Passata l’estate, mise insieme duecento quarantasei frasi e massime spirituali, quasi tutte ricavate dagli Apuntes íntimos, e in dicembre le stampò con il titolo di Consideraciones espirituales[191]. Questo testo, un fascicolo di sedici fogli, aveva lo scopo, come il precedente, di stimolare il dialogo personale con Dio[192].

Spesso prestava guide e schemi in cui riuniva alcune idee sulla vita cristiana oppure lui stesso commentava le annotazioni degli Apuntes íntimos. La sua fede ottimista traspirava in quelle idee magnanime, che sollecitavano il miglioramento della vita cristiana. Per esempio, in uno scritto inviato a Pedro Cantero nel febbraio del 1932 affermava: «Gesù ci esorta: vuole che lo si innalzi di nuovo, non sulla Croce, ma nella gloria di tutte le attività umane, per attrarre a sé tutte le cose (Joann. XII, 32).

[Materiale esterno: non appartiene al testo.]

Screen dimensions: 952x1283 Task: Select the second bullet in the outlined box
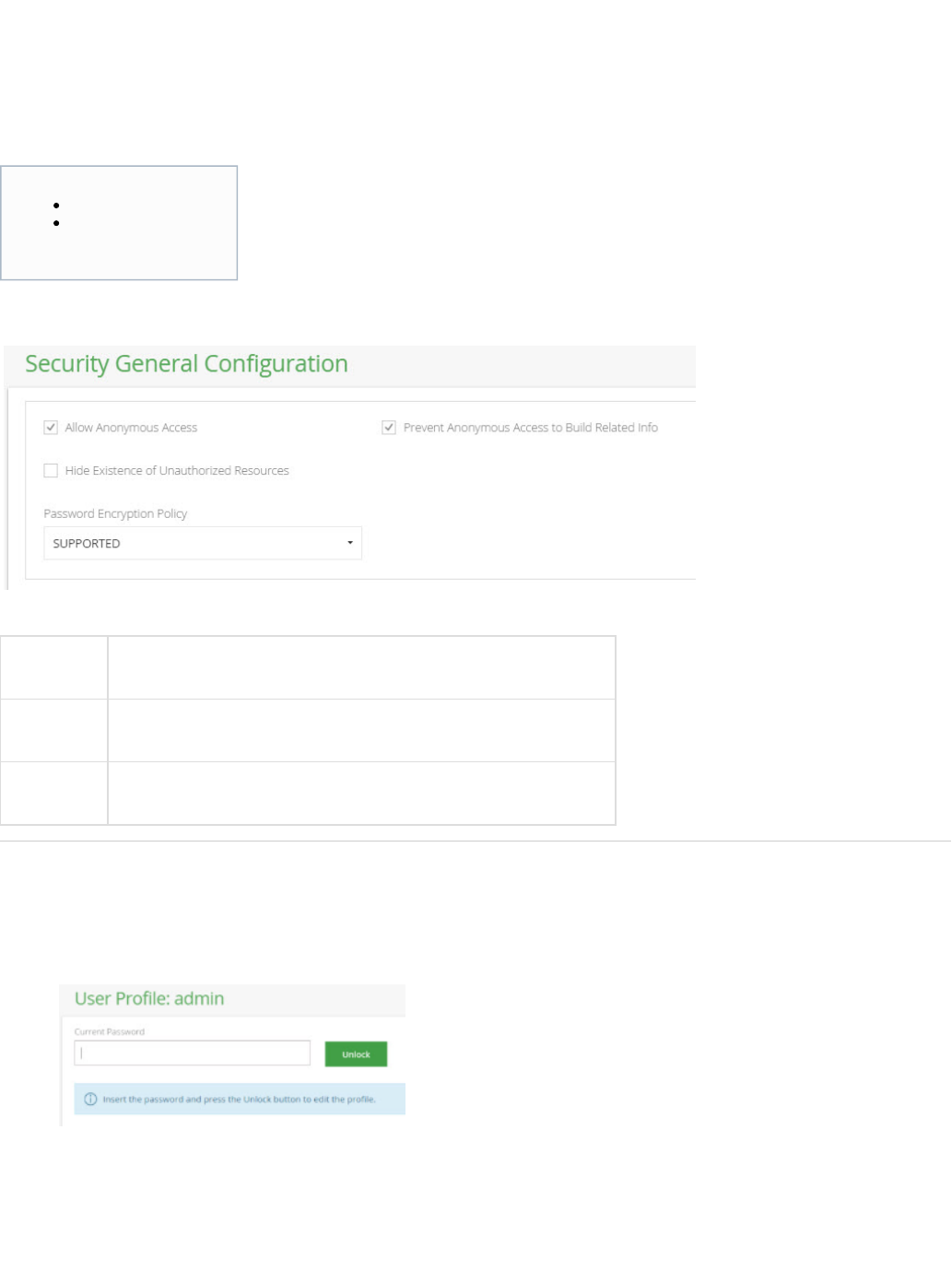57,223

E assicura in questo momento che l’O. di D. [Opera di Dio] starà con Lui in ogni luogo, consolidando il regno di Gesù Cristo per sempre (Et fui tecum in omnibus ubicumque ambulasti, firmans regnum tuum in aeternum). Si incontreranno ostacoli che potranno sembrare insormontabili... ma “inter medium montium pertransibunt aquae”, li supereremo! L’ostacolo più insormontabile siamo noi, ma forse Gesù non ha saputo fare di un asino! il suo trono di Re? (Marc. XI, 2 e 7)»[193].

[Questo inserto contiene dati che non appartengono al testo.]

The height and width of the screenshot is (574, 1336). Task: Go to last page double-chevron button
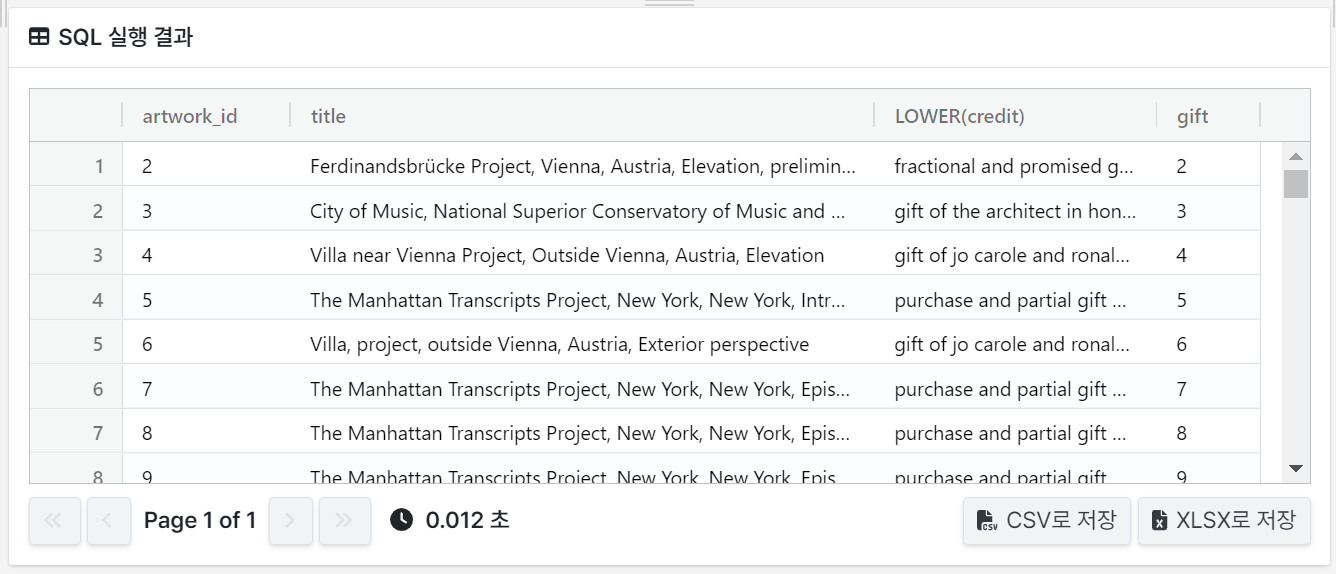(345, 521)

Tuttavia era difficile trovare persone capaci di identificarsi con lo spirito dell’Opera. Molti lo avvicinavano e gli chiedevano di ricevere la direzione spirituale; ma erano pure numerosi, e a volte per motivi inspiegabili, quelli che scomparivano. L’evento più doloroso, naturalmente fu la morte di José María Somoano, che aveva compreso l’Opera e poteva divenire un sostegno. Però il fondatore soffriva anche quando qualcuno non si decideva a seguire Dio pienamente o perché abitava fuori Madrid, come Pepe Romeo, che passava un lungo periodo di riposo a Pau, o Isidoro Zorzano, che stava a Malaga. Si trovava in questa situazione, quando il 5 novembre morì Luis Gordon per una polmonite che si trascinava dall’estate. Il giorno dopo, mosso dal dolore di questa separazione, rifletteva: «La Croce, La Santa Croce pesa sull’Opera di Dio. Da una parte, i miei peccati. Dall’altra, due che se ne vanno dalla terra, un altro lontano, un altro ancora più lontano (benché non materialmente), altri con malattie e afflizioni..., e altri che hanno un “volere senza volere” ...»[194].

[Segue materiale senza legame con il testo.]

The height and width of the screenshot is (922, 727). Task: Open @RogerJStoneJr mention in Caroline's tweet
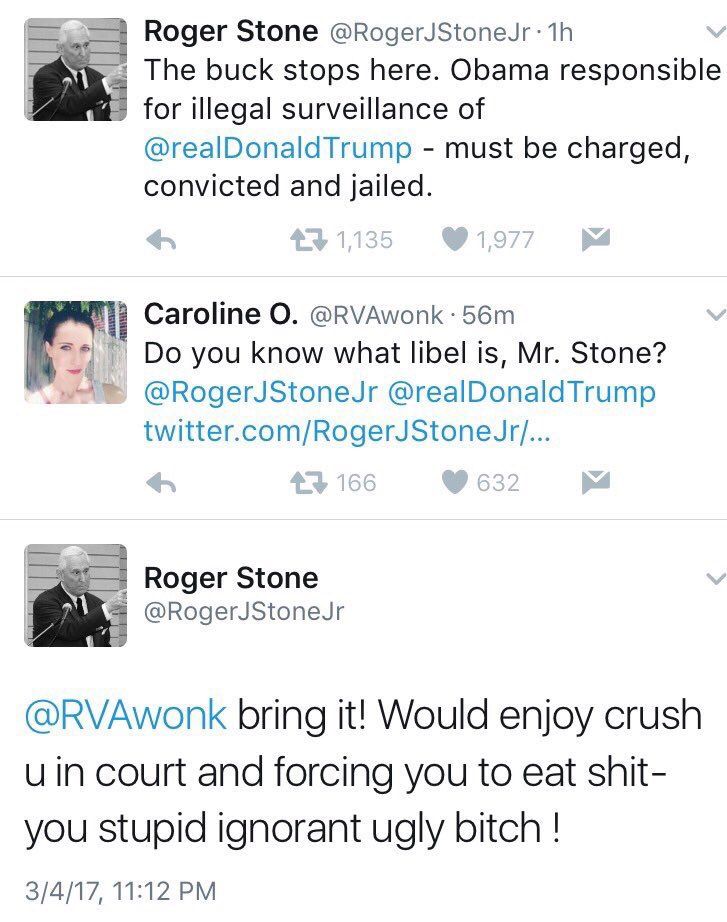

Cercò così di mettersi in contatto con un giovane che aveva conosciuto qualche mese prima. Si chiamava Juan Jiménez Vargas, aveva ventinove anni e frequentava il quinto anno di Medicina all’Università Centrale di Madrid[195]. Il suo miglior amico era Adolfo Gómez Ruiz. Malgrado la differenza di età —Adolfo aveva quattro anni di più—, li univano gli stessi studi, le stesse idee politiche e gli stessi colleghi. Un giorno, agli inizi del 1932, Juan accompagnò Adolfo a casa di Norberto Rodríguez. Arrivando, salutarono José María Escrivá, che si trovava nell’appartamento. Quella volta Juan e don José María si scambiarono solamente qualche parola di saluto; ma da quel momento le cose, per il giovane studente, avrebbero preso una piega impensata.

Ricorda lo stesso Jiménez Vargas: «alla fine di novembre o ai primi di dicembre del 32 la madre di Adolfo mi avvisò che D. José Mª voleva parlarmi. Io non potevo neppure immaginare il perché, però questo avviso mi provocò un gran piacere, perché da qualche tempo, in seguito a quello che avevo letto in alcuni libri di spiritualità, sentivo la necessità di un direttore spirituale e lo chiedevo ogni giorno nella comunione e ho pensato che il Signore me lo aveva concesso»[196]. Juan andò a trovarlo con un amico, probabilmente José María Valentín[197]. Nella conversazione «D. José Mª ci disse come pensava di organizzare il catechismo e le riunioni a Porta Coeli, e mi fece capire che voleva parlare con me da solo»[198]. Infatti s’incontrarono di nuovo, questa volta da soli, il pomeriggio di Natale. Juan avvertiva profonde inquietudini personali: si era proposto la rinuncia al matrimonio, ma non riconosceva di avere una vocazione religiosa o sacerdotale. Conversarono a lungo e, alla fine, e per suggerimento di Escrivá, Vargas pregò per nove giorni lo Spirito Santo, chiedendo luci a Dio. Quando finì la novena, chiese al fondatore di far parte dell’Opera. Era il 4 gennaio 1933.